* [What is expected] Ignoring pictures, transcribe exactly the lines between the one containing "Task: Click the 7月 marker on time axis" and the end of the material, both included.

* [Entries shown]
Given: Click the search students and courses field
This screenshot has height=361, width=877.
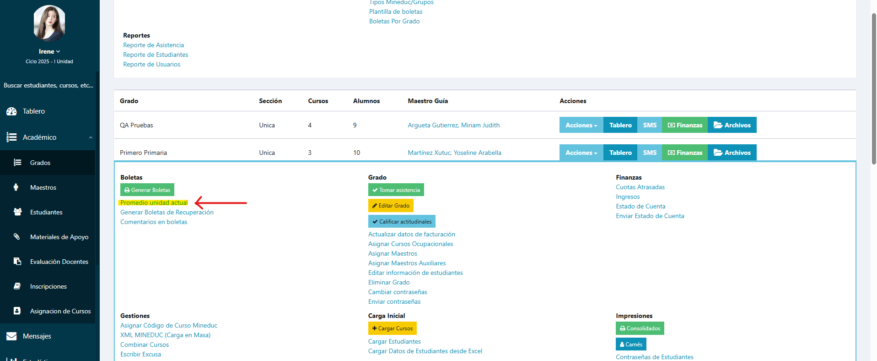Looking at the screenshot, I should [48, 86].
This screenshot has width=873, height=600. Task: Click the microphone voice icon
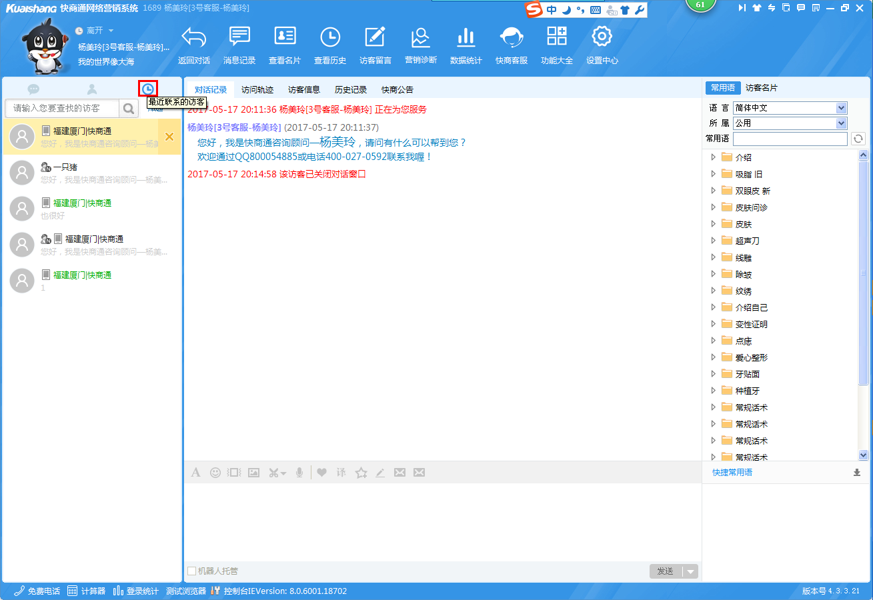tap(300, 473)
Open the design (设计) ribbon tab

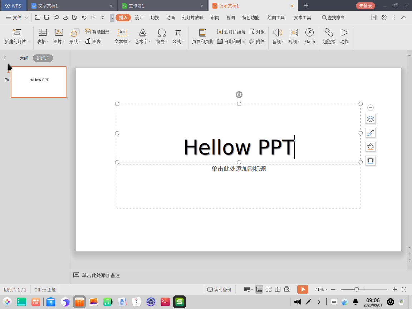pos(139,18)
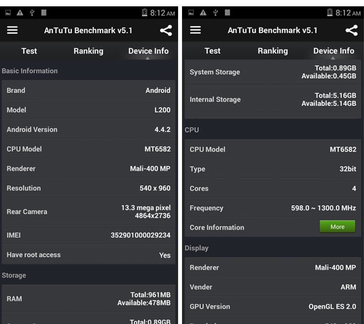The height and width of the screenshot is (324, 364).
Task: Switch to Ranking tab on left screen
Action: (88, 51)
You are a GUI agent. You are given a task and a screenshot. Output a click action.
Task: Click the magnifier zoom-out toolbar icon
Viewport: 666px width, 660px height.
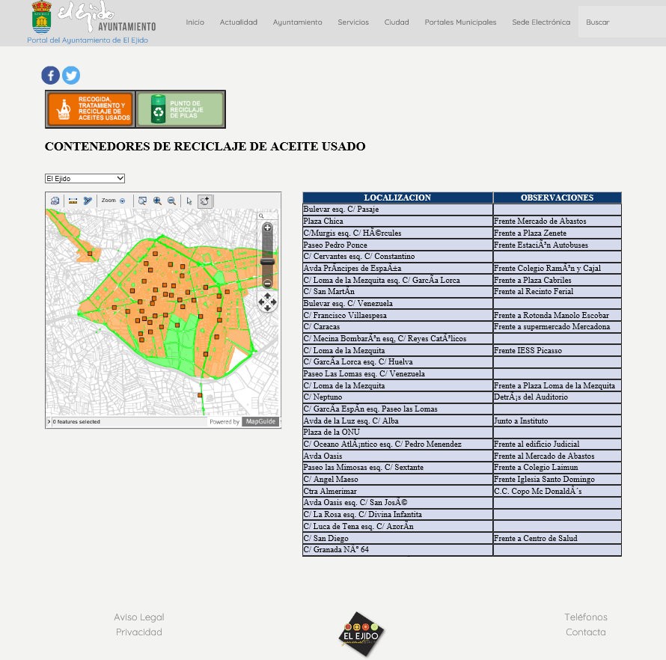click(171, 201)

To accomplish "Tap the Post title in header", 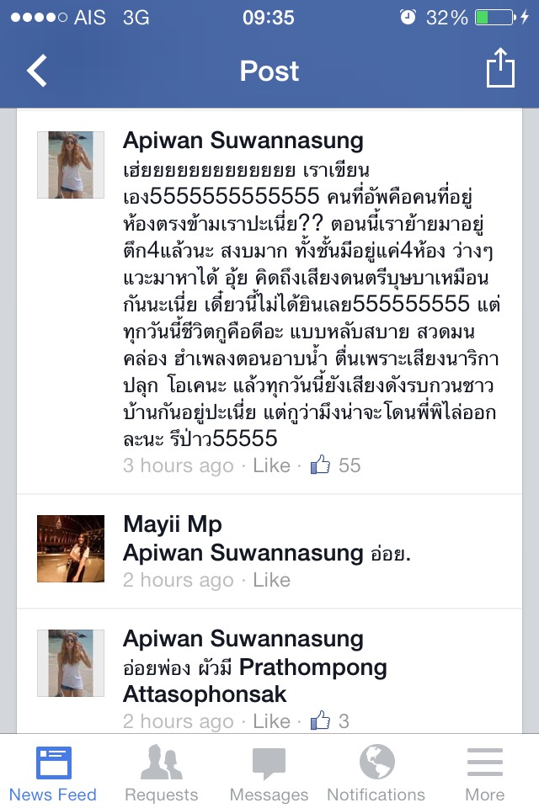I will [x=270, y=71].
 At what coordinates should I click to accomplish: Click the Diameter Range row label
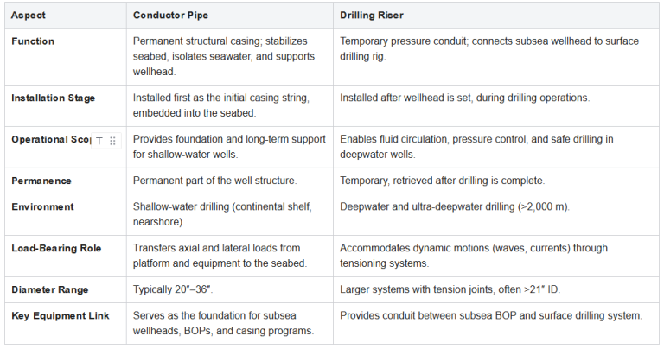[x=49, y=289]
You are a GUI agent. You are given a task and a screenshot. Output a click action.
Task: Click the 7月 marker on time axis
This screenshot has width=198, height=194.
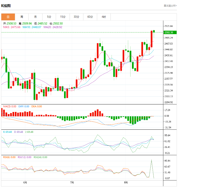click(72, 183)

* [Task answer]
Task: Click the 7月 marker on time axis
This screenshot has width=198, height=194.
click(72, 183)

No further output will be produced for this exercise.